TrueType の等幅フォント以外は、すべてプロポーショナルフォントになっている。
- ヒラギノ明朝体
- 大日本スクリーンからベーシックな本文書体の共同開発の依頼を受け、字游工房が設立後最初の書体としてデザインした書体である。1990年にデザインが始まり、1993年に発売された。ビジュアル重視のファッション誌や広告で使われるような「都会的でクールなイメージ」にデザインされたこの書体には、スタッフの力が総動員された。鈴木勉が全体を監修し、社員全員とアルバイトで漢字をデザインした。仮名のデザインは鳥海修が担当し、モダンに感じられた平安朝の連綿仮名を手本にしたという。ヒラギノ明朝体は『JIS漢字字典』の親字に使われた。
- 形式によるフォント名(ウェイトがW3の場合)
- OCF - ヒラギノ明朝体3
- CID - ヒラギノ明朝 W3
- ttc形式 - ヒラギノ明朝体3、ヒラギノ明朝体3等幅
- otf形式 - ヒラギノ明朝 Pro W3、ヒラギノ明朝 ProN W3、ヒラギノ明朝 Pr6N W3[2]、ヒラギノ明朝 Std W3、ヒラギノ明朝 StdN W3
- ヒラギノ角ゴシック体
- ヒラギノ明朝体との混植を目的とした書体。字画に囲まれた空間を広くとったモダンな面と、起筆や終筆を太くしたり仮名の大きさに抑揚を持たせたりするオーソドックスな面を併せ持つ。1994年に発売された。この書体のデザインには、手作業で下書きをし、アウトラインの生成から仕上げはMacintoshで行うという手法がとられた。大日本スクリーンが商品化を急いだことが背景にあるが、以降仕上げをコンピュータで行うことが一般化した。

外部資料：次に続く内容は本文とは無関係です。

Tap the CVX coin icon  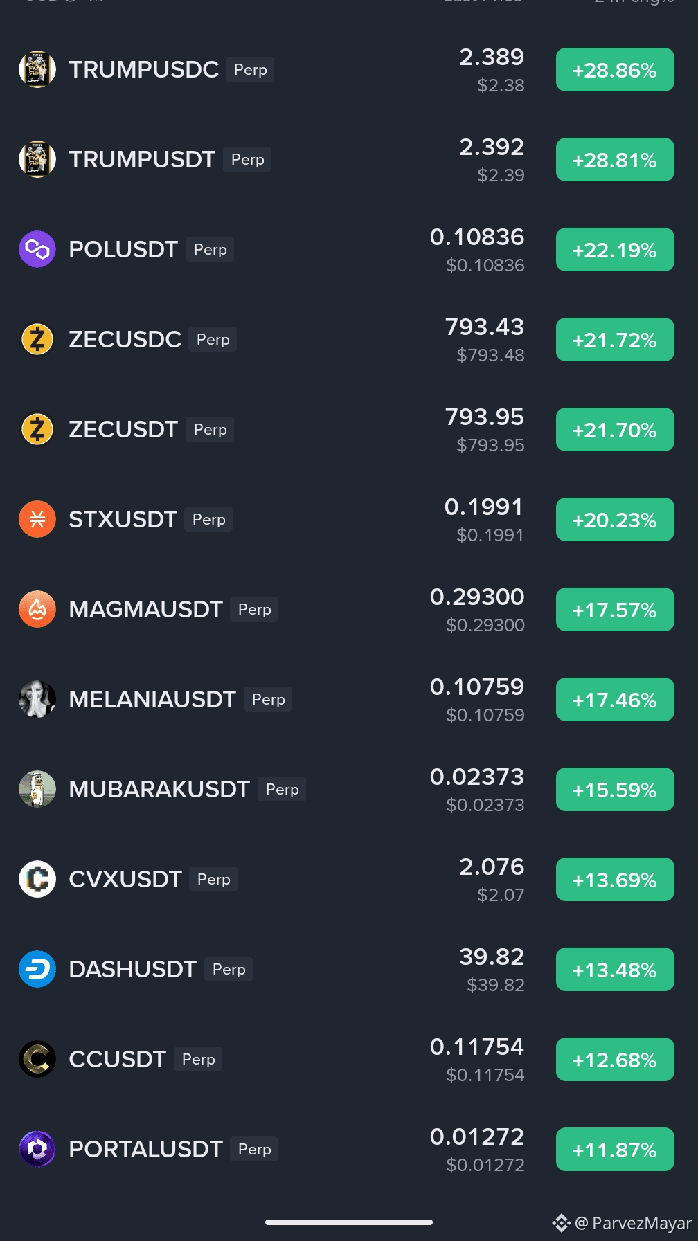37,879
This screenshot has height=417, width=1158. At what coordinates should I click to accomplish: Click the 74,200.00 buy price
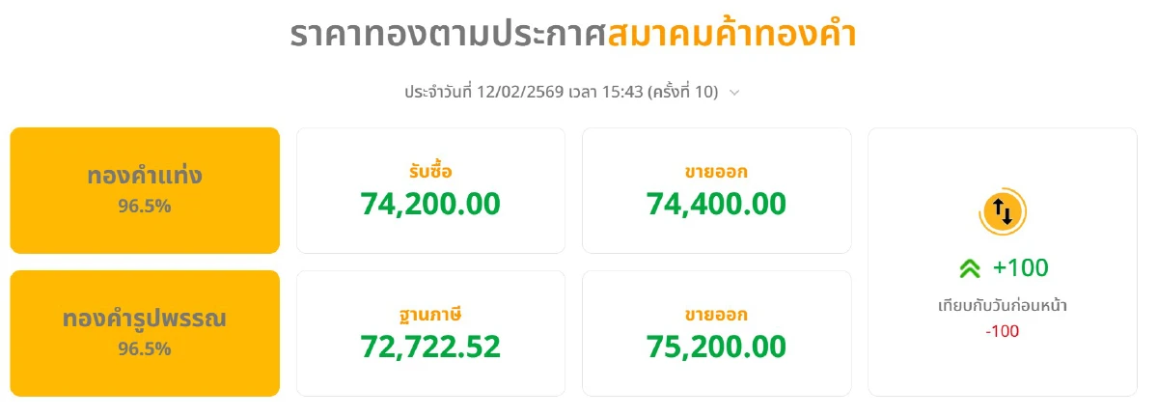430,204
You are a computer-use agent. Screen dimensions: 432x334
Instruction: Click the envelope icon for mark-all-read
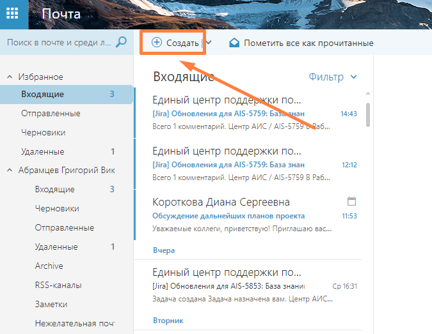coord(234,43)
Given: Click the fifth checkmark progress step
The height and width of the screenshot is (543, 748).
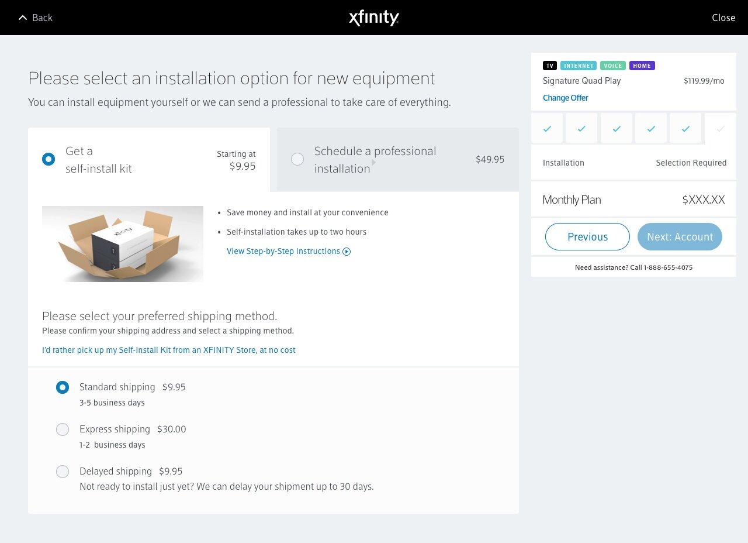Looking at the screenshot, I should pos(685,129).

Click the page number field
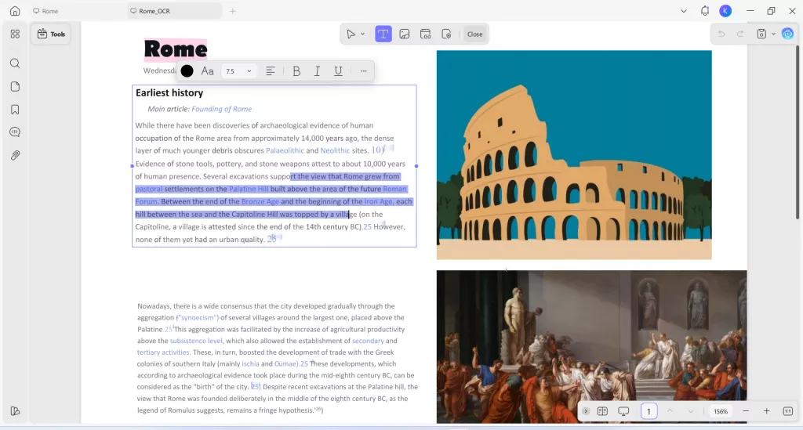point(649,411)
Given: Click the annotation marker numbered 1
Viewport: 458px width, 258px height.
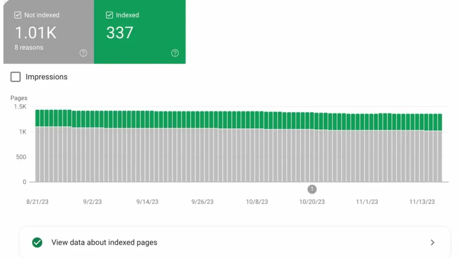Looking at the screenshot, I should (x=312, y=189).
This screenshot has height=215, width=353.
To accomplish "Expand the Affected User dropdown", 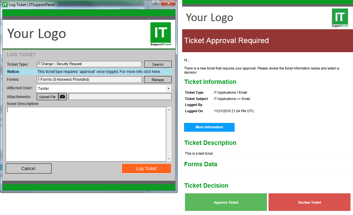I will click(169, 89).
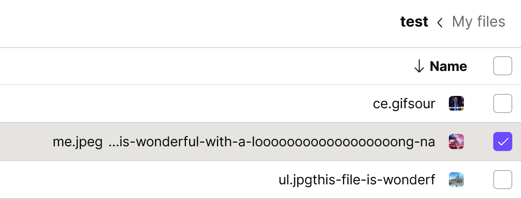Navigate to My files breadcrumb
The width and height of the screenshot is (521, 199).
pos(479,21)
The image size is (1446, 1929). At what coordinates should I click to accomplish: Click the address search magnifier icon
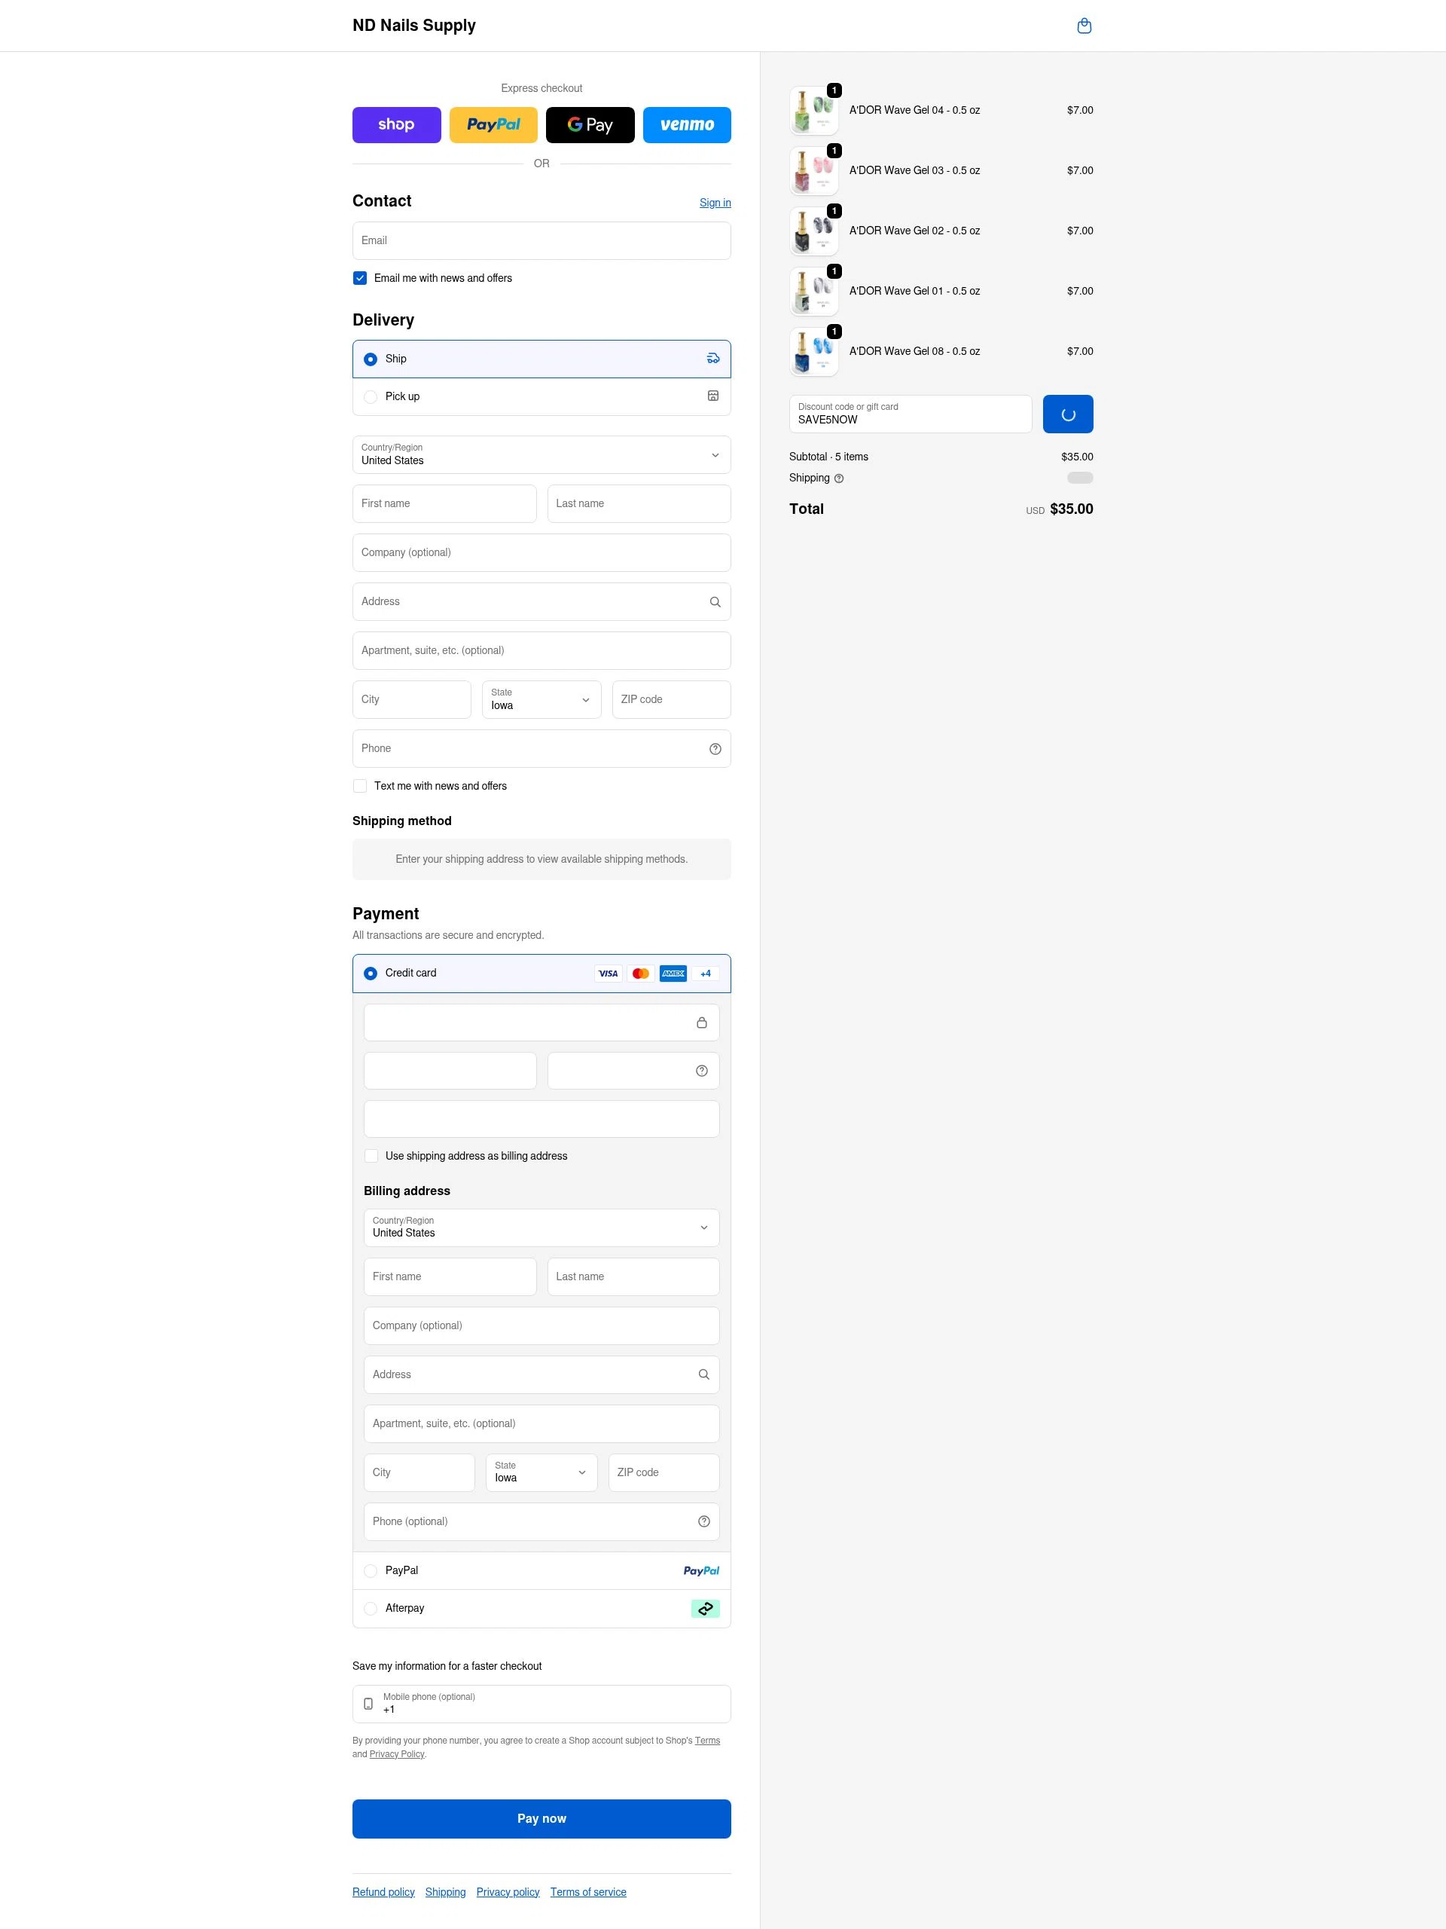715,602
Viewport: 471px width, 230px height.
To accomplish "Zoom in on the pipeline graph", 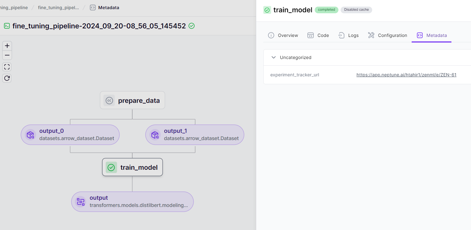I will click(x=7, y=46).
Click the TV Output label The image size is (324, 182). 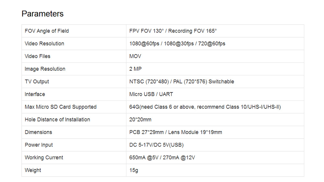tap(37, 82)
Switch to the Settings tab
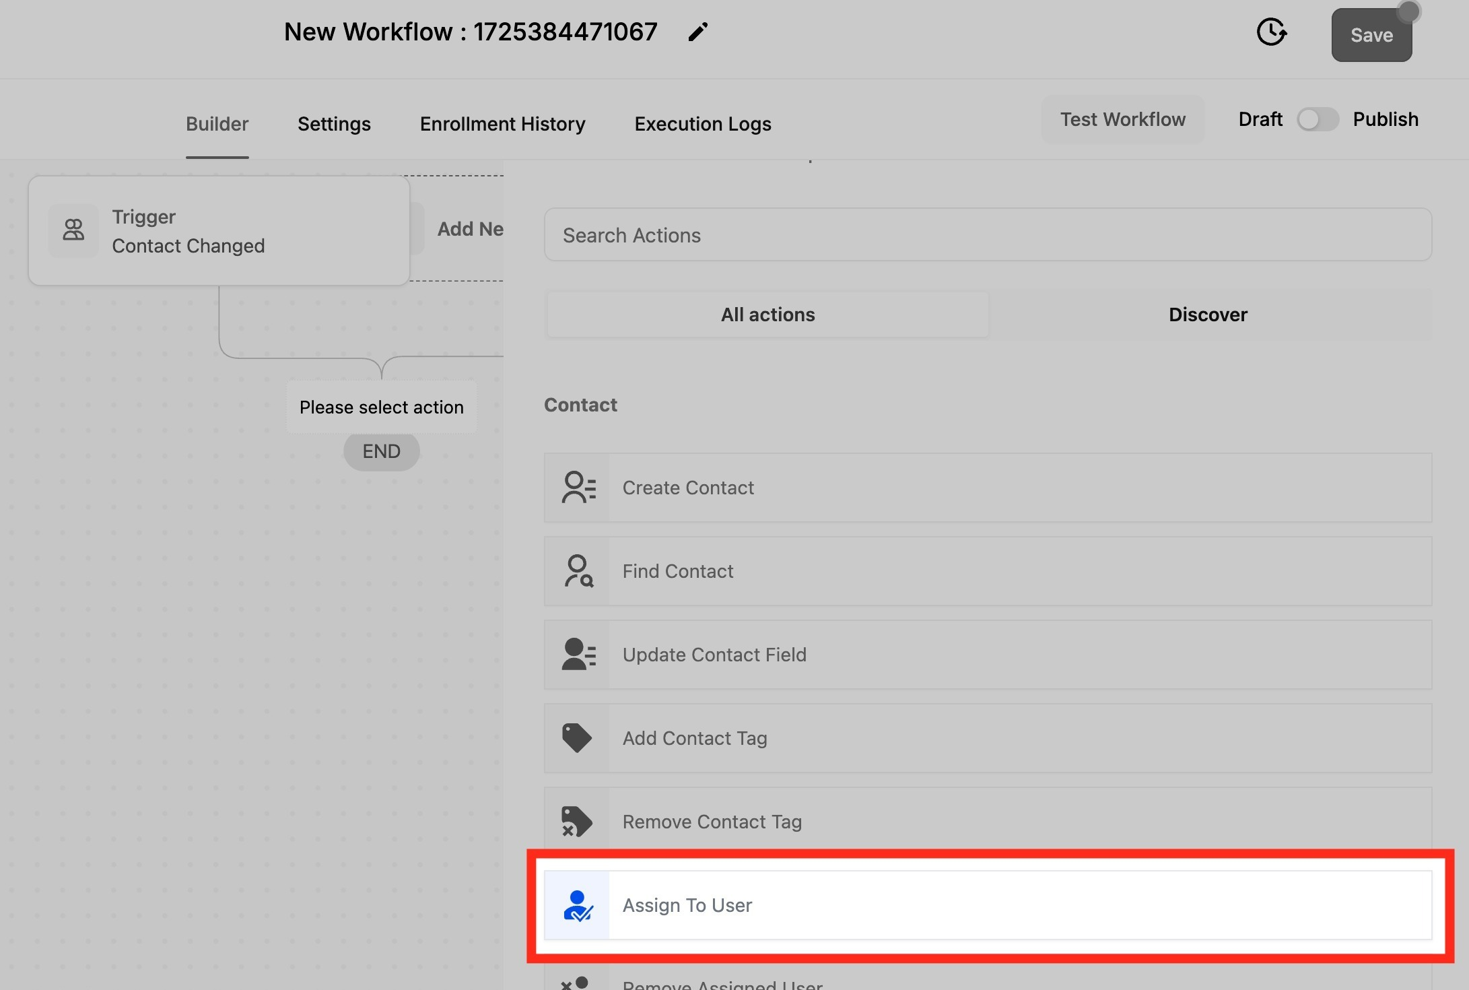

- 2010年12月からネクスコ3社が、高速道路に設置する案内標識の和文部分の書体として従来の「和文公団文字」にかえて「ヒラギノ角ゴシック体 W5」を使用している(首都高速や一部の高速道路は新ゴを使用)[3]。
- 形式によるフォント名(ウェイトがW3の場合)
ヒラギノ角ゴの採用例
- ヒラギノ行書体
- 毛筆耕の田中馨の元字を字游工房が監修する形で制作され、1996年に発売が開始された。見出し用の太い筆書系書体としては当時あまりなかったことから、特太のW8の制作が先行した。田中は、一度も筆で書いたことがなく、書道字典にもない第2水準の漢字に苦労したという。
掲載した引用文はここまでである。